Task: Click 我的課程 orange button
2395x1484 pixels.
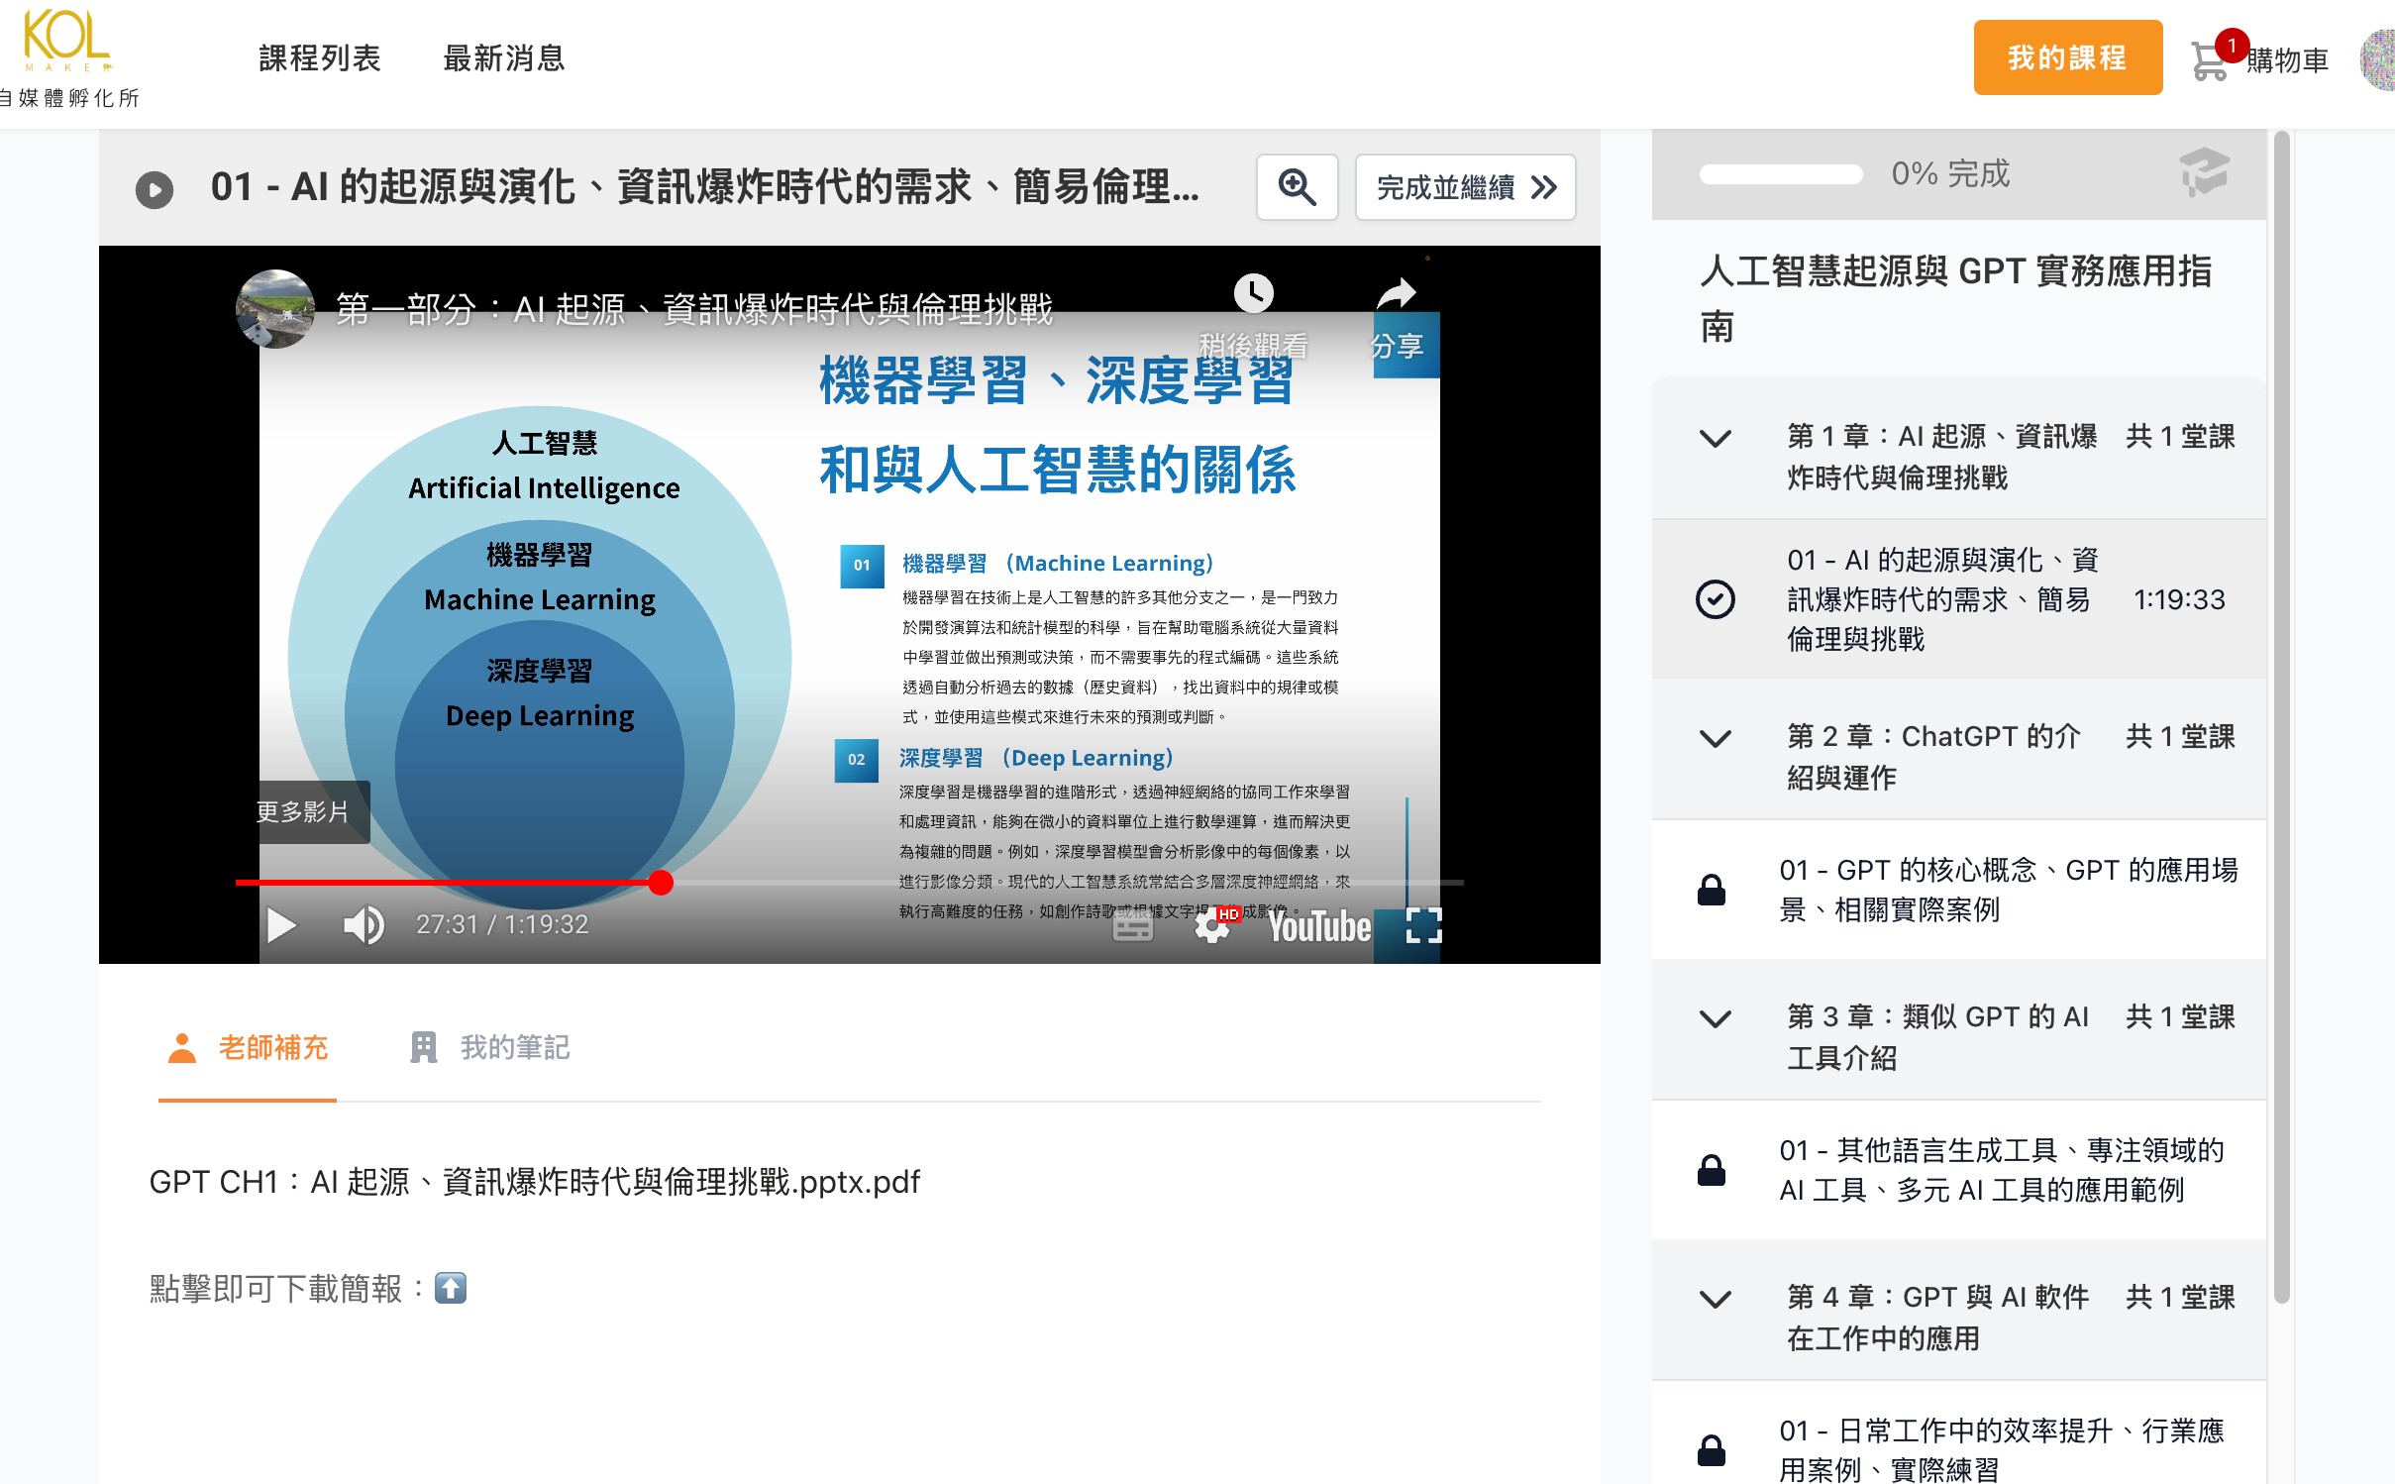Action: point(2066,58)
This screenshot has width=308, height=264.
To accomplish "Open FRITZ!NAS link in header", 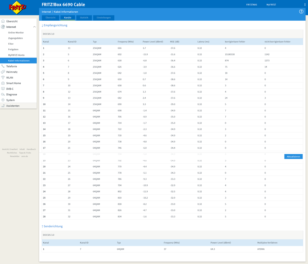I will tap(251, 5).
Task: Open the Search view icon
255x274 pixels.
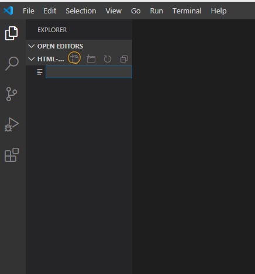Action: [12, 64]
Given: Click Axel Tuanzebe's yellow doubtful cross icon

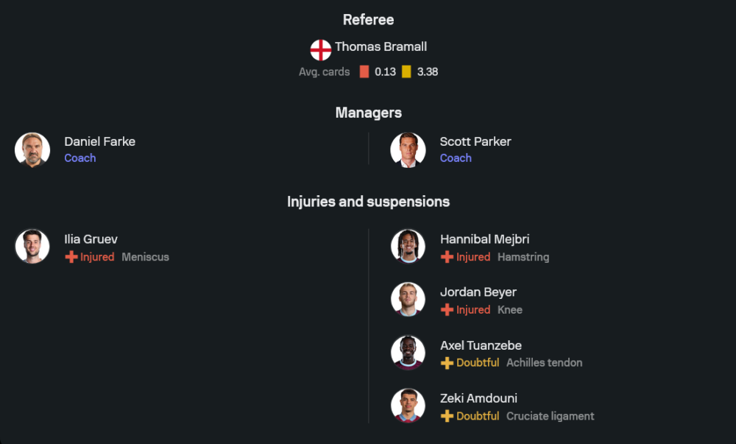Looking at the screenshot, I should [447, 363].
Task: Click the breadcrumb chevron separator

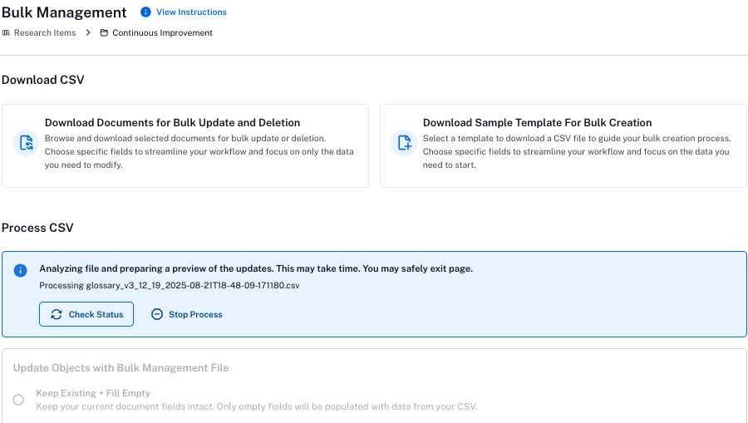Action: point(88,32)
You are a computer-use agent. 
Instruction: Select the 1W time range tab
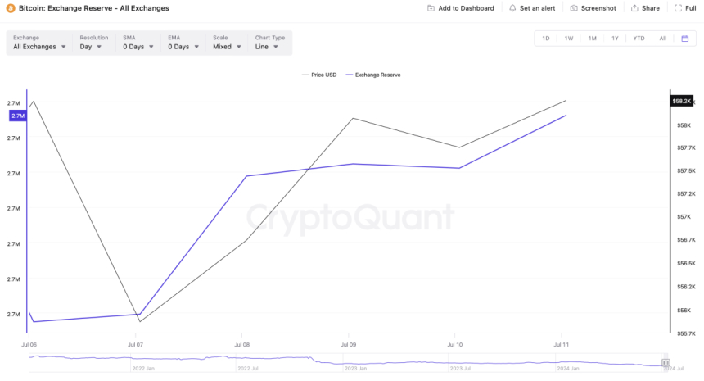click(x=569, y=39)
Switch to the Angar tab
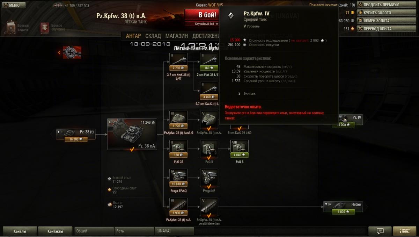 [133, 36]
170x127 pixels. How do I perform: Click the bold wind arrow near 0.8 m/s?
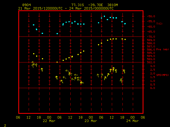[x=82, y=83]
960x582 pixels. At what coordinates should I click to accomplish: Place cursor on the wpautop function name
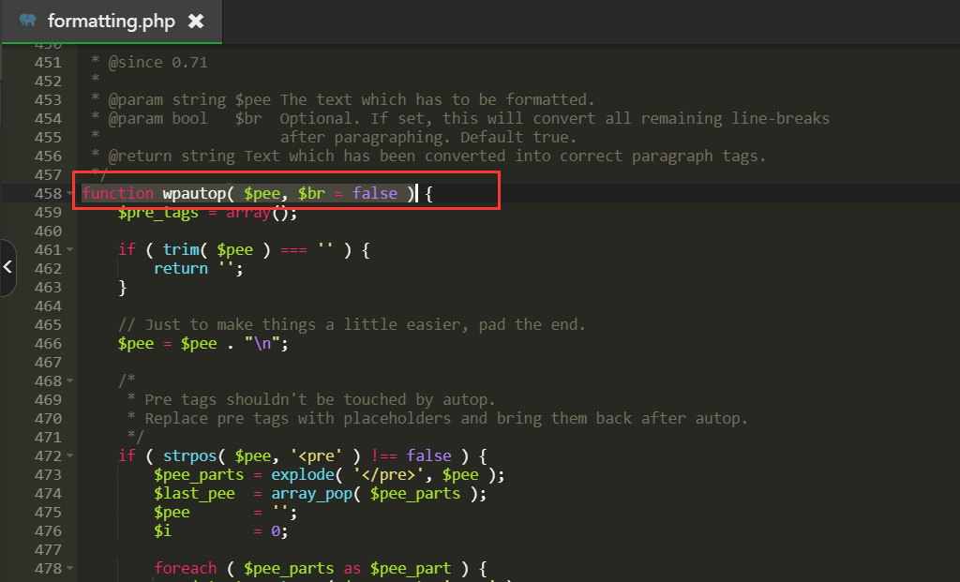(x=198, y=193)
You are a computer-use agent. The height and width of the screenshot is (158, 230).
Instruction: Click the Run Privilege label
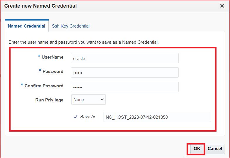49,100
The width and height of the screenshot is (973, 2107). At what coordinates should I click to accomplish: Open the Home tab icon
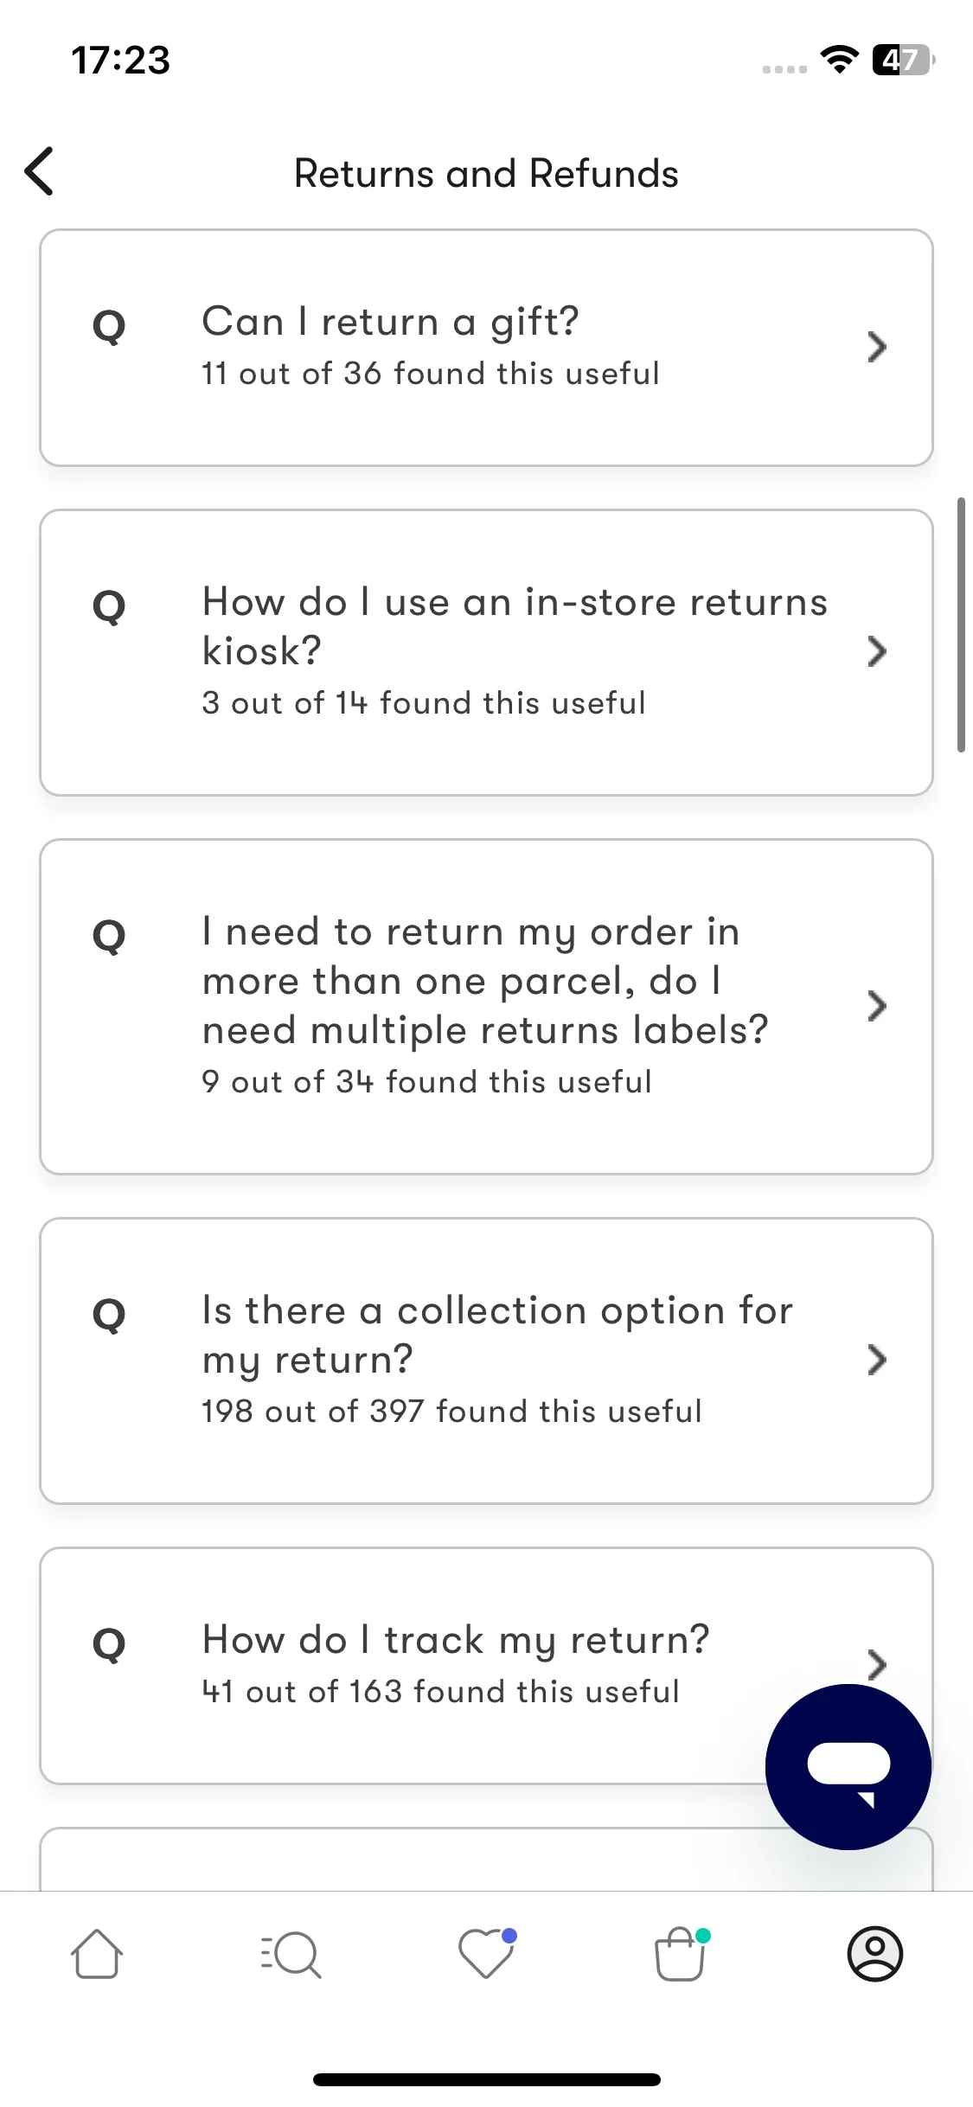coord(96,1954)
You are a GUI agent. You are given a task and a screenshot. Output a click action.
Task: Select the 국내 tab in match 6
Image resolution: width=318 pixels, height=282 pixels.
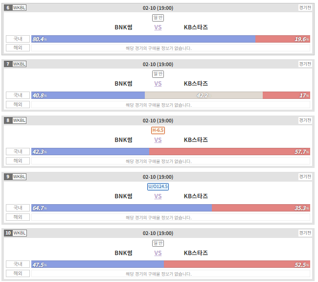[18, 39]
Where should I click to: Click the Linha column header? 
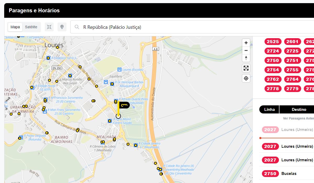pyautogui.click(x=269, y=110)
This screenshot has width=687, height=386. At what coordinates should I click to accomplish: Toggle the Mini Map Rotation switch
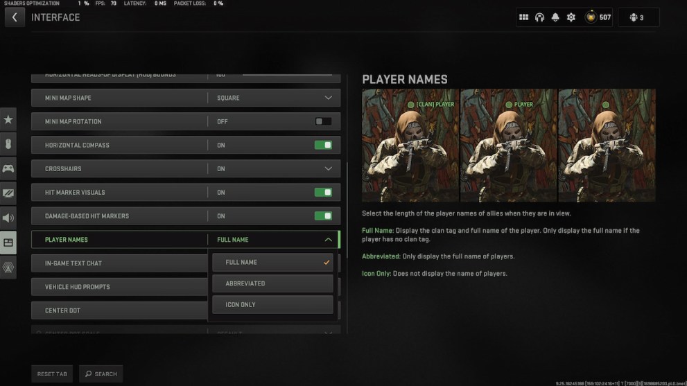point(323,121)
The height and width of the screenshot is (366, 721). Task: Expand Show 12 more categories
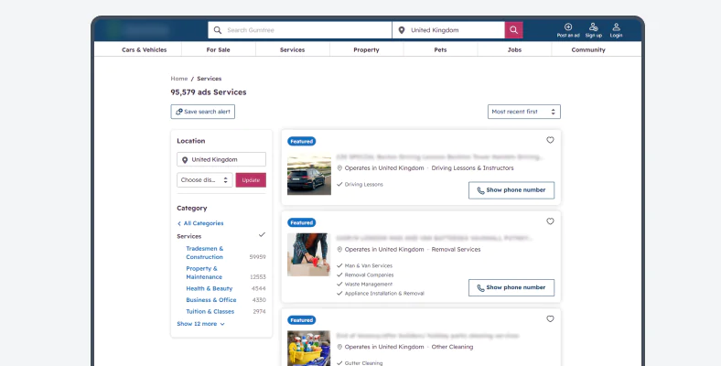(x=200, y=324)
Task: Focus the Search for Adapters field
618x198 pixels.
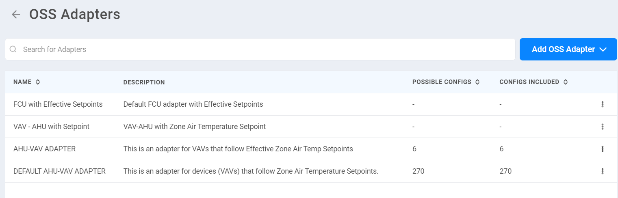Action: coord(260,50)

+ + +

■ Requirements ■
Copy out the records word for word, from the line containing "Task: Open the Search view icon" through the end of the records, with both of those lines included. Leave the pictures out of your copy.

■ Right answer ■
Task: Open the Search view icon
255x274 pixels.
Action: [12, 64]
Given: Click Axel Tuanzebe's yellow doubtful cross icon

Looking at the screenshot, I should [447, 363].
Task: Click the breadcrumb chevron separator

Action: point(88,32)
You are a computer-use agent. 
Instruction: Select the 1W time range tab
click(x=569, y=39)
Switch to the Angar tab
 [133, 36]
170x127 pixels. How do I perform: Click the bold wind arrow near 0.8 m/s?
[x=82, y=83]
960x582 pixels. At what coordinates should I click to accomplish: Place cursor on the wpautop function name
(x=198, y=193)
You are a computer-use agent. The height and width of the screenshot is (158, 230).
Instruction: Click the Run Privilege label
49,100
The width and height of the screenshot is (973, 2107). At what coordinates should I click to accomplish: Open the Home tab icon
coord(96,1954)
You are a GUI agent. You are given a task and a screenshot. Output a click action.
Task: Select the 국내 tab in match 6
Image resolution: width=318 pixels, height=282 pixels.
[18, 39]
Where should I click to: Click the Linha column header? 
pyautogui.click(x=269, y=110)
This screenshot has width=687, height=386. At what coordinates should I click to accomplish: Toggle the Mini Map Rotation switch
point(323,121)
The height and width of the screenshot is (366, 721). Task: Expand Show 12 more categories
(x=200, y=324)
Task: Focus the Search for Adapters field
618x198 pixels.
Action: coord(260,50)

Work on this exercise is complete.